## [Goal of the exercise]
Search the data for "Output". Each line containing it is to be copied.

## [Records contained in a dataset]
........

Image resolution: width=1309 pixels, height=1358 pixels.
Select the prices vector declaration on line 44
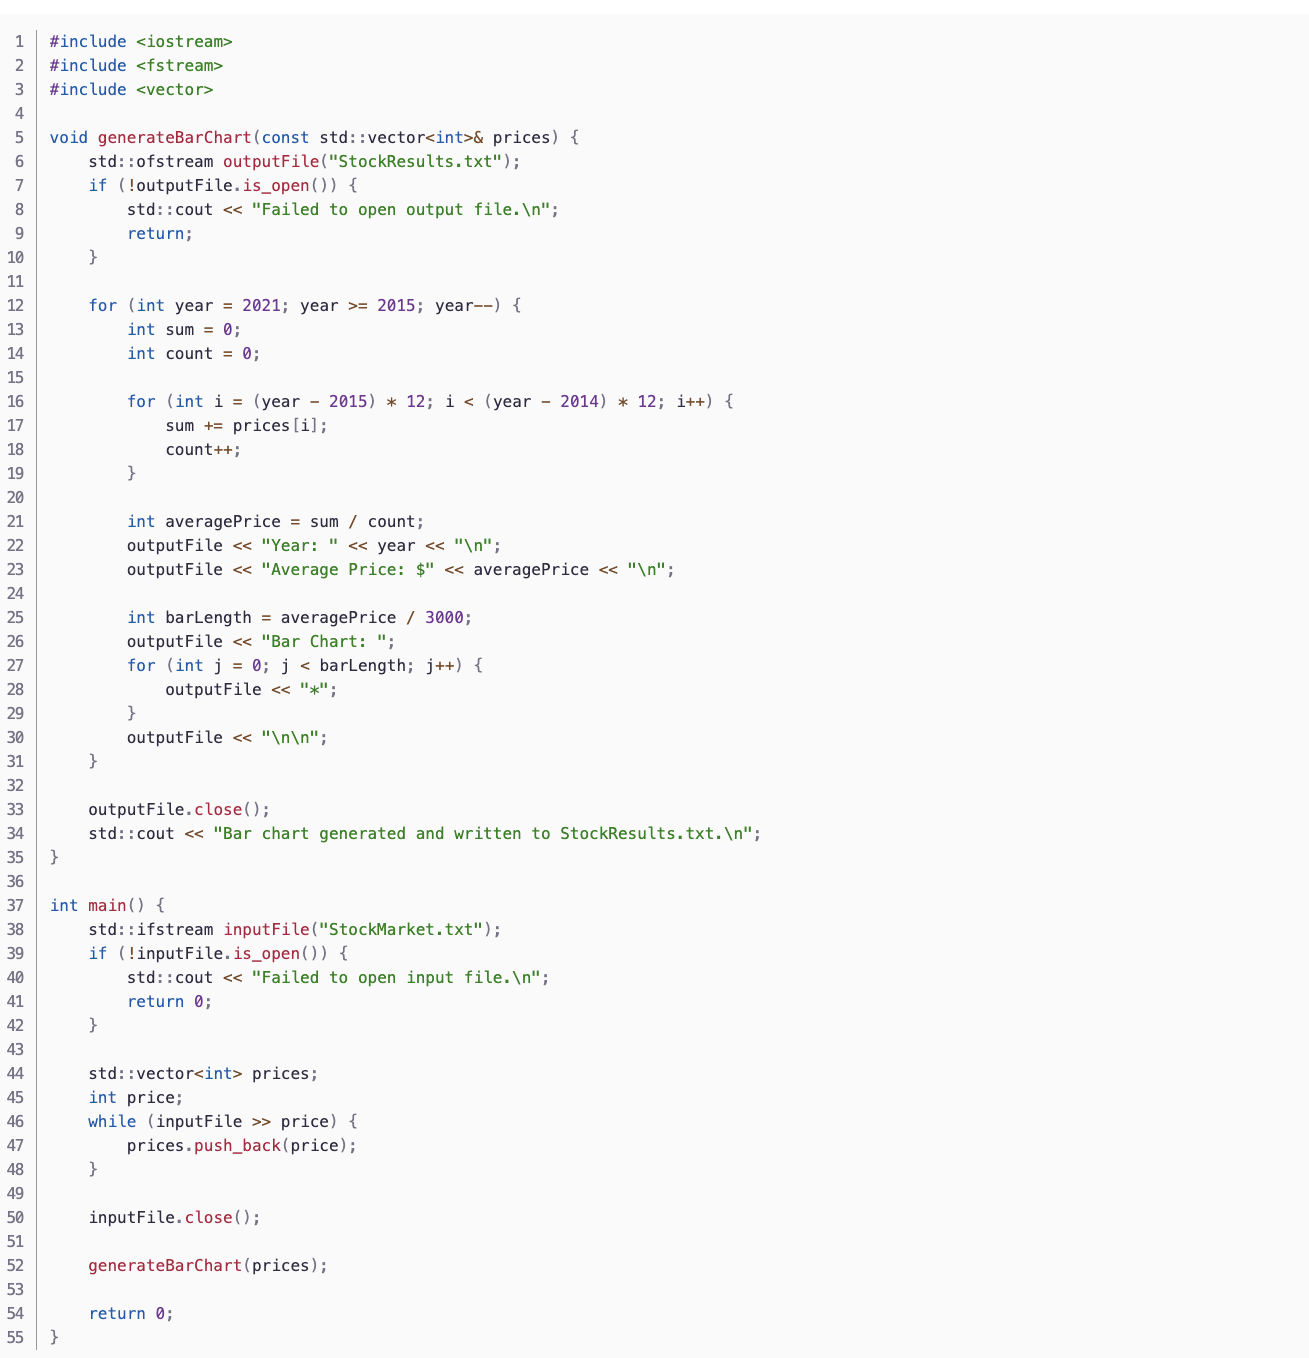point(200,1073)
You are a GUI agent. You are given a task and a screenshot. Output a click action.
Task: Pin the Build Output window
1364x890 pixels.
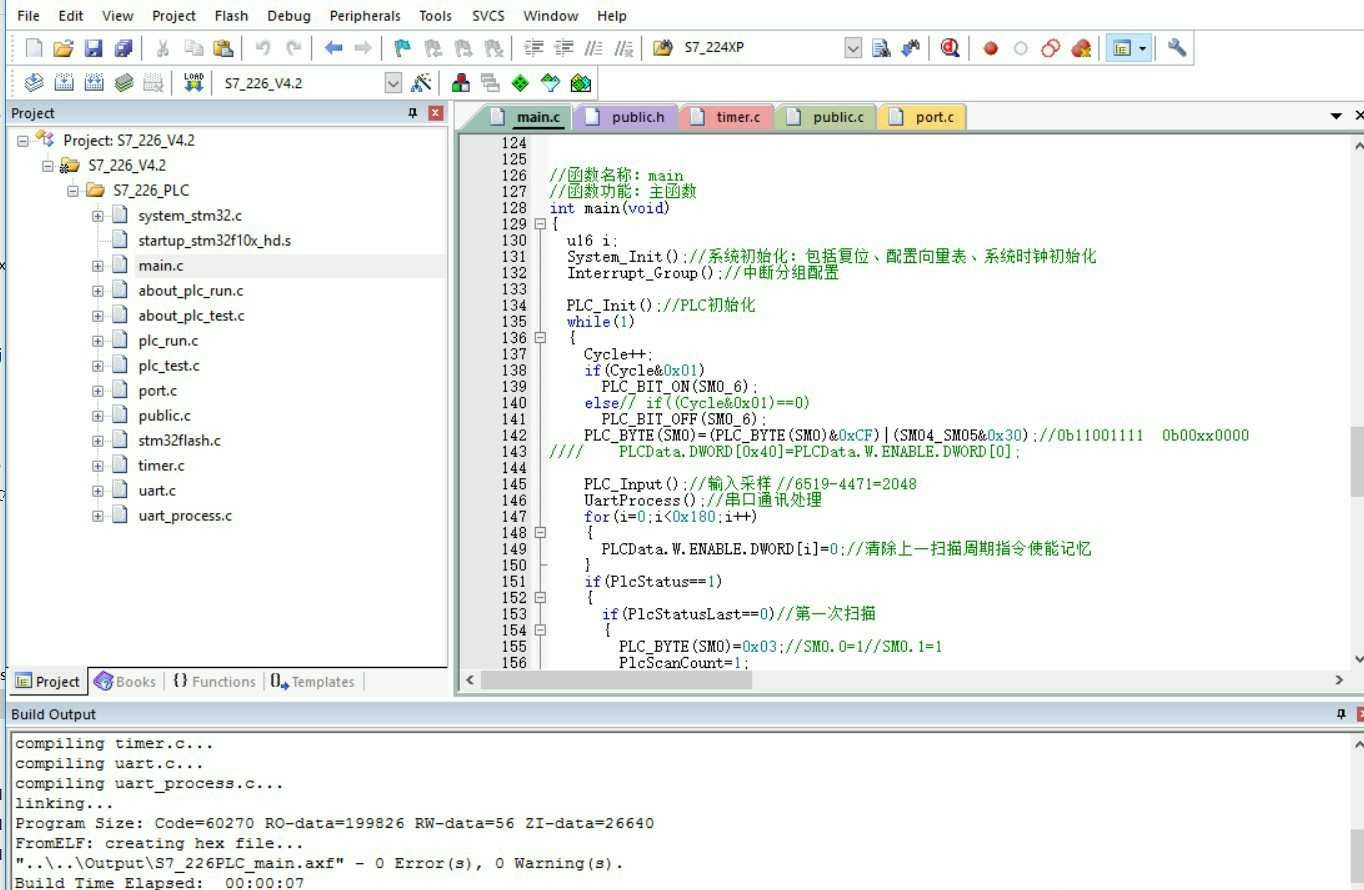[1340, 714]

........

## [Answer for this exercise]
You are a GUI agent. You are given a task and a screenshot. Output a click action.
Task: Pin the Build Output window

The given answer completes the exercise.